# start of Text passage
In recent weeks, however, the debate over the national minimum drinking age has been making its way back into national news. On Monday, presidential hopeful Barack Obama made headlines by telling Connecticut Army veteran, Ernest Johnson, that lowering the drinking age would not be on his agenda as president. The movement to return the legal drinking age to 18 is gaining serious traction in a surprisingly large number of states, the most widely publicized of which is Vermont.

In The Green Mountain state, the state legislature has formed a task force to examine lowering the legal age back to 18. A group in Missouri is petitioning to have the issue placed on the ballot in November for citizens to decide. In Wisconsin and South Carolina lawmakers have suggested that active-duty military personnel younger than 21 be allowed to purchase alcohol, a proposal which was made in New Hampshire just last year. A petition is circulation in South Dakota that would allow people 19 years and older to buy beer no stronger than 3.2 ABV. And in Boulder, Colo., the chief of police, Mark Beckner, told CBS' "60 Minutes" that he believes raising the legal drinking age limit to 21 was "not a wise decision."
# end of Text passage
# start of Recorded data
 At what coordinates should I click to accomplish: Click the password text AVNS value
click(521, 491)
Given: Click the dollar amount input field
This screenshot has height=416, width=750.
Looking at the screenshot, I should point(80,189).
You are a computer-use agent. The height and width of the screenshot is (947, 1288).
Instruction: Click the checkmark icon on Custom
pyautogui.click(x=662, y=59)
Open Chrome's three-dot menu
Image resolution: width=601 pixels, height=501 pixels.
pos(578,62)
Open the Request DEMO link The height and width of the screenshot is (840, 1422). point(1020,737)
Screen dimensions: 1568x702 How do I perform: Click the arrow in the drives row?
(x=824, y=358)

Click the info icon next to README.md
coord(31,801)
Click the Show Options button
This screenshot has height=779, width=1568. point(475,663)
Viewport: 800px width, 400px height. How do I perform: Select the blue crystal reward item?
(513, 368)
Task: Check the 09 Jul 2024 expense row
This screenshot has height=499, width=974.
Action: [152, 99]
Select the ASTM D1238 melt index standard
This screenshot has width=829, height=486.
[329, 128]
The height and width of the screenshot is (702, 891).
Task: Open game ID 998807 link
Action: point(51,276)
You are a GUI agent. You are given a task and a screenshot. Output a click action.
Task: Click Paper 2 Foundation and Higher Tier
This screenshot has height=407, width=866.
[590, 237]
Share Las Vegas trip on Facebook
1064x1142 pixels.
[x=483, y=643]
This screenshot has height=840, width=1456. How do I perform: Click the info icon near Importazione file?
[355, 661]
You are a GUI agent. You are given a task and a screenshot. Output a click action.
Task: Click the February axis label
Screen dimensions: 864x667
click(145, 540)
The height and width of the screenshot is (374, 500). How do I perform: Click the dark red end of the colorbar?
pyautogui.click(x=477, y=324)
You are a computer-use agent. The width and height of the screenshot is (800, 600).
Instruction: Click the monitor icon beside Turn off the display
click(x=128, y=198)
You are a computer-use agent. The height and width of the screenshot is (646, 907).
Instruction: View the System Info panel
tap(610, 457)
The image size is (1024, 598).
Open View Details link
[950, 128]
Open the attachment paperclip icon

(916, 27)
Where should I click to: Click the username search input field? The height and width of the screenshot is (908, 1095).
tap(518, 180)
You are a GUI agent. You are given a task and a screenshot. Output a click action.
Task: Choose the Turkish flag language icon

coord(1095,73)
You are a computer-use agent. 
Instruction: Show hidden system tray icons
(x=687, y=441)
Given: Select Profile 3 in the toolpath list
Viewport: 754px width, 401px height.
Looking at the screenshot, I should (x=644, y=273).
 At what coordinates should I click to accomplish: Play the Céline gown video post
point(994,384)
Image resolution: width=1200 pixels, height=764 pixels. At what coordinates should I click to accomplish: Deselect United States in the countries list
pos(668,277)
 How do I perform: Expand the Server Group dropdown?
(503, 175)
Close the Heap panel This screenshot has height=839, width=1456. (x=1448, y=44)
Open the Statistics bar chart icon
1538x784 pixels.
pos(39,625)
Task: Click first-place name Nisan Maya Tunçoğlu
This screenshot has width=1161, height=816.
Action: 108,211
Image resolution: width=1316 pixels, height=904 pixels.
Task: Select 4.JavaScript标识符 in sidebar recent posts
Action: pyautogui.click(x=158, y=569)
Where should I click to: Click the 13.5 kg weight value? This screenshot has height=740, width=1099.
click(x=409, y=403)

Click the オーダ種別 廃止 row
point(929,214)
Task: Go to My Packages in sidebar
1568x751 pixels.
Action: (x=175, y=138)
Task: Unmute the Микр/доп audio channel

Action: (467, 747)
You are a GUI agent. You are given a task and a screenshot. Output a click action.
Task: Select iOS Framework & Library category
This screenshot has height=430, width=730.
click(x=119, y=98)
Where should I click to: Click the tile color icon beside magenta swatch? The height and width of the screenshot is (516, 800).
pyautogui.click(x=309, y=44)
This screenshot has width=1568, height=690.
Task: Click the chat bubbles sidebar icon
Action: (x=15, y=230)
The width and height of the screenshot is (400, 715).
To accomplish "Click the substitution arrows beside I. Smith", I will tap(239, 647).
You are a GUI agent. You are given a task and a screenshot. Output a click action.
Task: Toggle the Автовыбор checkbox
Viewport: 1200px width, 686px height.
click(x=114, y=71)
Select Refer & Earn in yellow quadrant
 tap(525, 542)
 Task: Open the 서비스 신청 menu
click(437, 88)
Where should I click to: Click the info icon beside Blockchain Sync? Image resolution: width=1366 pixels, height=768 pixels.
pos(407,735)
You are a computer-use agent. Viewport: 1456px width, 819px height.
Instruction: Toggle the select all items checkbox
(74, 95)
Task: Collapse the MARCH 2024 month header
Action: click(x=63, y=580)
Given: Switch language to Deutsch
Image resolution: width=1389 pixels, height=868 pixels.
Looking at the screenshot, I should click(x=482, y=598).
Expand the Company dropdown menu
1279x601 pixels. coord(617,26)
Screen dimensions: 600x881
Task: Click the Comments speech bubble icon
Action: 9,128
# end of Recorded data
What is being asked
Retype the part of the drinking age passage above word for word, starting with "In recent weeks, however, the" and going on through "which is Vermont.".

Reply to the task
In recent weeks, however, the debate over the national minimum drinking age has been making its way back into national news. On Monday, presidential hopeful Barack Obama made headlines by telling Connecticut Army veteran, Ernest Johnson, that lowering the drinking age would not be on his agenda as president. The movement to return the legal drinking age to 18 is gaining serious traction in a surprisingly large number of states, the most widely publicized of which is Vermont.